J’ai déjà eu à évoquer dans mes articles précédents, quelques unes de mes inquiétudes par rapport aux agissements d’une junte visiblement écartelée entre l’espoir de tout un peuple pour un nouveau départ et la tentation de plus en plus forte de garder le pouvoir.
Quatre mois se sont écoulés depuis la prise effective du pouvoir par les militaires. S’il est vrai que c’est peu pour faire un bilan, il ne serait pas superflu de tenter une analyse partielle en relevant ce que l’on pourrait mettre à leur actif, et ce qui pourrait, s’ils n’y prennent garde, les discréditer définitivement suite à une radicalisation de la situation politique dans ce petit pays de l’Afrique de l’Ouest en proie à une instabilité chronique.

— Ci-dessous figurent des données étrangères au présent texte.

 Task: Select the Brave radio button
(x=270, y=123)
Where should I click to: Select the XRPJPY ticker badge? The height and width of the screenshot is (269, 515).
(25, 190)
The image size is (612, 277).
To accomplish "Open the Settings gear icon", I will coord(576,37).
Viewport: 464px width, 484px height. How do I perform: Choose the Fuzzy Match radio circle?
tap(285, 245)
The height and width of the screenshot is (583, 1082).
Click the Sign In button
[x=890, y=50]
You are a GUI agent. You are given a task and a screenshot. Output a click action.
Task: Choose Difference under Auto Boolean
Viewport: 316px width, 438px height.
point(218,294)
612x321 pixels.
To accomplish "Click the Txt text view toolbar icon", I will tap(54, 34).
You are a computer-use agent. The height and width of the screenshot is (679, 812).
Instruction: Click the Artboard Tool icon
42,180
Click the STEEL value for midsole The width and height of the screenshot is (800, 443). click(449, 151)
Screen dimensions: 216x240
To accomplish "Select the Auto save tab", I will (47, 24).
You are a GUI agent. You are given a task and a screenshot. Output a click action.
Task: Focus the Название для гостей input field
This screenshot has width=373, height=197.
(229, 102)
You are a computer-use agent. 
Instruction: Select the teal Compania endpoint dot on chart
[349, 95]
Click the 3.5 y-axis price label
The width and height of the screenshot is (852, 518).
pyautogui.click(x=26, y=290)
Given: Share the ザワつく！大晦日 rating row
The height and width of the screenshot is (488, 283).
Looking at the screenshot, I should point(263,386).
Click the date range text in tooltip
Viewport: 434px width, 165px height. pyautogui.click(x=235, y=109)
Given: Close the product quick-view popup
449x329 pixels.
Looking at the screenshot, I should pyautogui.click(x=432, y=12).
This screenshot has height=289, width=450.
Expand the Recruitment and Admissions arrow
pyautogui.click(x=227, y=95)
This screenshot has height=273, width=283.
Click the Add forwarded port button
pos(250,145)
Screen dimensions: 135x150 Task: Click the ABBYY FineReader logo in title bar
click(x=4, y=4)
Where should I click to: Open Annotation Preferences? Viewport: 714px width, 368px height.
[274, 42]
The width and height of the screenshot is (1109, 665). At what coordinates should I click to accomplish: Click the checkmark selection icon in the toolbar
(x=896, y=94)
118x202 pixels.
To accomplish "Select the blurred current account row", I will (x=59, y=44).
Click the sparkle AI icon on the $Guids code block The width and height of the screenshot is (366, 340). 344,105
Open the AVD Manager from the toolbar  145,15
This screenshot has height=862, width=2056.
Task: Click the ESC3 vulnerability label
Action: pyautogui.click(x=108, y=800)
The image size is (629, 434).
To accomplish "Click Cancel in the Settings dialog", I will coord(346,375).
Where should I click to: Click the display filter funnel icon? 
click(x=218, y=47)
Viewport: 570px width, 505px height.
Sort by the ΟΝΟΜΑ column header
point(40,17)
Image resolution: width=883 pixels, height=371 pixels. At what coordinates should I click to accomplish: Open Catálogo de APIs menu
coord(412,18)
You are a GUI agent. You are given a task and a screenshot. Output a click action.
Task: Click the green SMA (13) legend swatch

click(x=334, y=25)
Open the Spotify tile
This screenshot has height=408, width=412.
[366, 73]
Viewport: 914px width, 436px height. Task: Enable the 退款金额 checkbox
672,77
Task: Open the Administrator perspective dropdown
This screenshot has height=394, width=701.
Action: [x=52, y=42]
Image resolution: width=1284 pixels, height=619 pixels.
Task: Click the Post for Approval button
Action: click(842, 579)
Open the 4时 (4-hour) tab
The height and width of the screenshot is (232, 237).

En effet, comme l’a dit le Doyen A. Doré, on a rarement vu une aussi grande unanimité à la suite d'une prise de pouvoir par l’armée en « Afrique subsaharienne. » Applaudis par la quasi-totalité de nos compatriotes, la bande à Dadis n’a pas « tardé à admettre la possibilité d'une transition au pouvoir. » Ce qui lui vaudra une immense admiration et une adhésion massive de la population à sa cause.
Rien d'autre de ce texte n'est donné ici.